Review: Victorie City #1 (IDW Publishing)

Victorie City comes from writer Keith Carmack and artist Vincent Nappi, a gritty crime drama following a detective named Hektor Ness who finds that Victorie City’s police force has grown as rotten as its downtown criminal enterprises. It sounds pretty familiar, and for the most part, Victorie City #1 is a bundle of cliched ideas that are centered around a serial killer on the outskirts of the titular city. Carmack works with narration that borders on noir, developing Hektor into the headstrong good guy who won’t bow down to the corruption around him, and it’s aided by some heavy-stroked artwork from Nappi that lends some obscurity to the visuals. But in this premiere, Victorie City seems to be chasing the same tired crime story.

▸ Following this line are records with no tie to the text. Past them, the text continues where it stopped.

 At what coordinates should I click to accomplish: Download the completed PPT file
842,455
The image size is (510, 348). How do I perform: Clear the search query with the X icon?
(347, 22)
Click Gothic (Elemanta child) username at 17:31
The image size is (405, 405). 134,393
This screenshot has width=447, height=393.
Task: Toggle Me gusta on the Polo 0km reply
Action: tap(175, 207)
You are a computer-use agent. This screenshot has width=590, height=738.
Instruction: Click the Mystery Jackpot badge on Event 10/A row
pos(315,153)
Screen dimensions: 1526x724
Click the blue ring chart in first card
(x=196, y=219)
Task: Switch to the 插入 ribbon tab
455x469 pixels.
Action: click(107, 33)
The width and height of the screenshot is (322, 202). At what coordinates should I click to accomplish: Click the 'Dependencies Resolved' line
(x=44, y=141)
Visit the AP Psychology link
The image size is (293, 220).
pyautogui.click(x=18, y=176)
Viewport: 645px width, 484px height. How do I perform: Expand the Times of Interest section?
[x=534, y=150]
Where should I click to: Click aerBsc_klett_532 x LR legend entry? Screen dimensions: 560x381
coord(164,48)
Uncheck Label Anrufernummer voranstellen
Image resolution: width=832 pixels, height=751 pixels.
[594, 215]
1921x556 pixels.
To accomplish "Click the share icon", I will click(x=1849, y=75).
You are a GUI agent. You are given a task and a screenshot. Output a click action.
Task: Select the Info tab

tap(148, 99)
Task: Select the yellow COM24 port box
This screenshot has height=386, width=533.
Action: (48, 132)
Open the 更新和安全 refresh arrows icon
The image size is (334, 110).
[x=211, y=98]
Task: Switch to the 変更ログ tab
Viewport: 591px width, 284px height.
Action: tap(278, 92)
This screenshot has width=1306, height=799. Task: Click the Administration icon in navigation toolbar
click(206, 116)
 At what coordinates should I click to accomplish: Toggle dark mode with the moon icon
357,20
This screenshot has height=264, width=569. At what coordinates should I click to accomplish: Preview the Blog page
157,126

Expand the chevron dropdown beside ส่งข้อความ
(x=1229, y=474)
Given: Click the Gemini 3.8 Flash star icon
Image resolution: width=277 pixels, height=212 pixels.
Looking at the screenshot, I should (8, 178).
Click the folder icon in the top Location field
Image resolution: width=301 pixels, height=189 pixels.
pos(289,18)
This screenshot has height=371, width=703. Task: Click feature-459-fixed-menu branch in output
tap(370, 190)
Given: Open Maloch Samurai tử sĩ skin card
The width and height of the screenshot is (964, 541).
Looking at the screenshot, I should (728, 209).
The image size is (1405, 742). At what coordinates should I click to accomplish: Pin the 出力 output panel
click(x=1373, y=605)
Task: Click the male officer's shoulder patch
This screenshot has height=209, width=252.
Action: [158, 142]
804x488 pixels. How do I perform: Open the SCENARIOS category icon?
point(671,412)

Carmack opens with his antagonist, first musing on infanticide in the animal kingdom and then murdering a couple in cold blood. The compelling start is segmented by the introduction of Hektor, something of a boring character who shares the same heroic civil duties as a number of other good cops in a world of bad ones. The problem isn’t that Victorie City fails to establish an original plot (truly difficult with so many crime releases coming out at all times); it’s that Carmack doesn’t do anything with his serial killer besides the killing. In a way, it leaves room for Victorie City to get to his motive later on, but it also fails to offer the reader anything useful to explain the murderer’s rant about infanticide at the beginning of the issue.

The choice to hone in on Hektor, instead, opens Victorie City #1 up to that criticism about it falling victim to the same tired tropes. Hektor’s a detective with a good woman at home who wants to do good, to follow in his father’s footsteps as an officer; he refuses to play by the same rules as the corruption in the city, and he won’t take his partner’s racket money. Carmack uses most of the issue to set this up, and there’s really nothing to distinguish Hektor from all of the other comic book characters with the same personality.

But at least Victorie City #1 already begins to move away from the structured investigation to which detectives working the beat have to adhere: sick of the corruption, determined to find the missing Cyndi Brown and at least bring her body home, he arrests his partner and strikes out on his own, even going so far as to pull a gun on a guy to get him to open his car trunk. The surprise at the end of this issue thankfully shakes things up, giving Victorie City a different direction that can set it apart from the pack.

Nappi’s artwork helps set the mood in this issue with broad dark strokes, and the varying color palette throughout provides a good change despite Victorie City’s dark atmosphere. The art does obfuscate, though, and some panels are difficult to make out amongst the darkness of the imagery.

Victorie City #1 has all of the requisite pieces of a gritty crime drama. But with so many comics working within the same subgenre, having the right ingredients doesn’t always make for a good read. Carmack and Nappi have done the groundwork with a generic first issue, but the next books will need to distinguish the series, or else risk Victorie City ending in defeat.